§ **WHAT YOU SHOULD DO**
Starting at the line that contains "The image size", write out every line through the last one in the records below, word for word. Leave out any pictures.
*** RECORDS PROVIDED ***
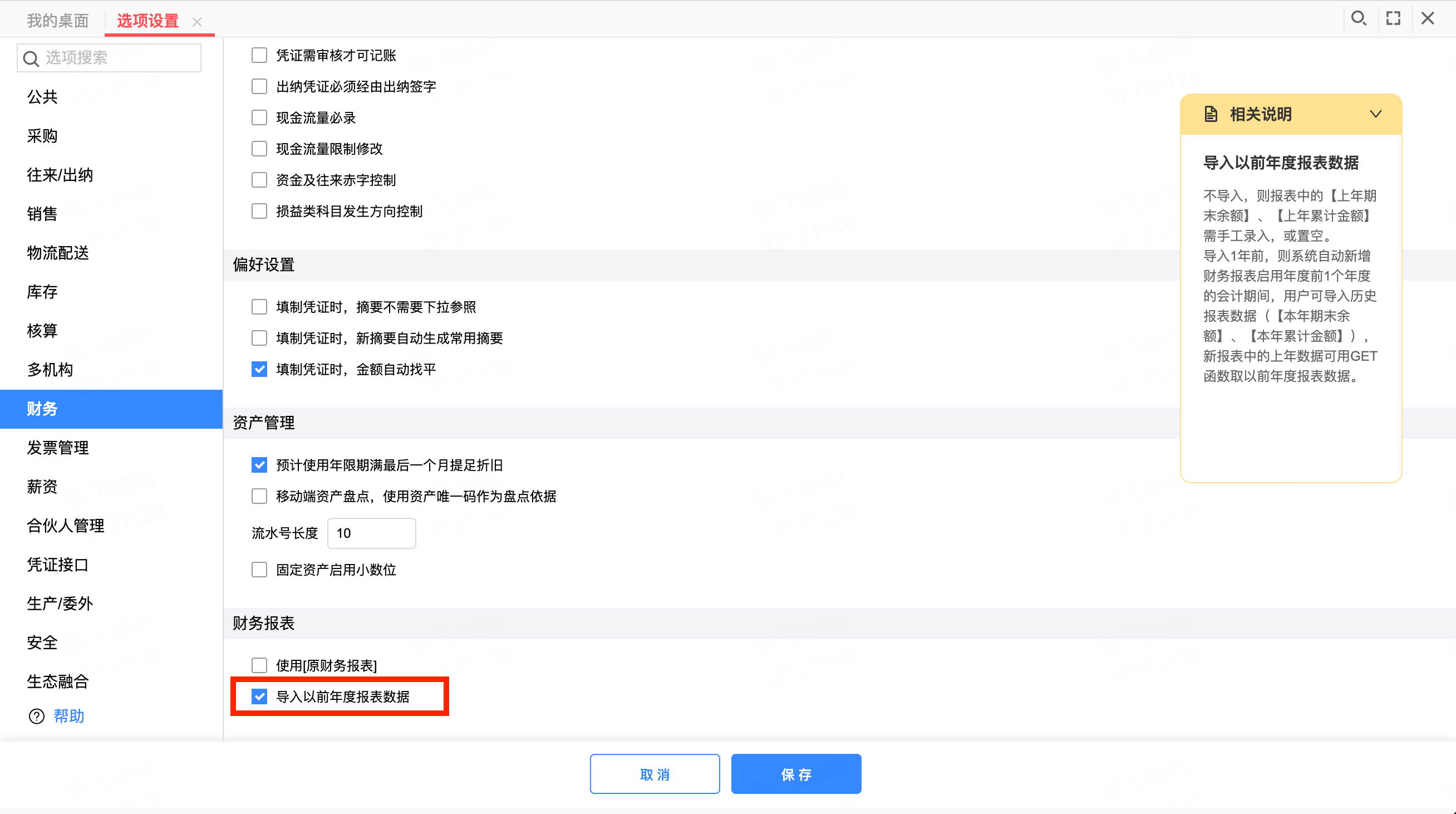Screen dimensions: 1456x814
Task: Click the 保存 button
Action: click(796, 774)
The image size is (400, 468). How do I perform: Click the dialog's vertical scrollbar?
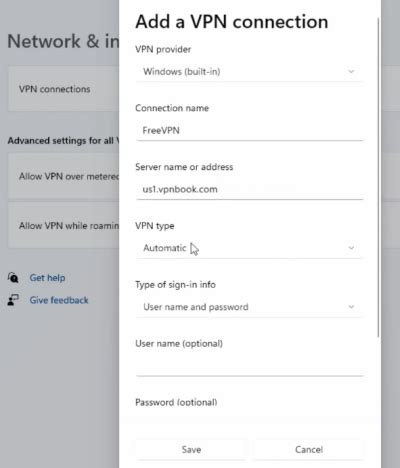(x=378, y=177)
*** End of RECORDS PROVIDED ***
§ **RESPONSE FOR THIS EXERCISE**
The image size is (400, 468). How do I perform: Click the dialog's vertical scrollbar?
(x=378, y=177)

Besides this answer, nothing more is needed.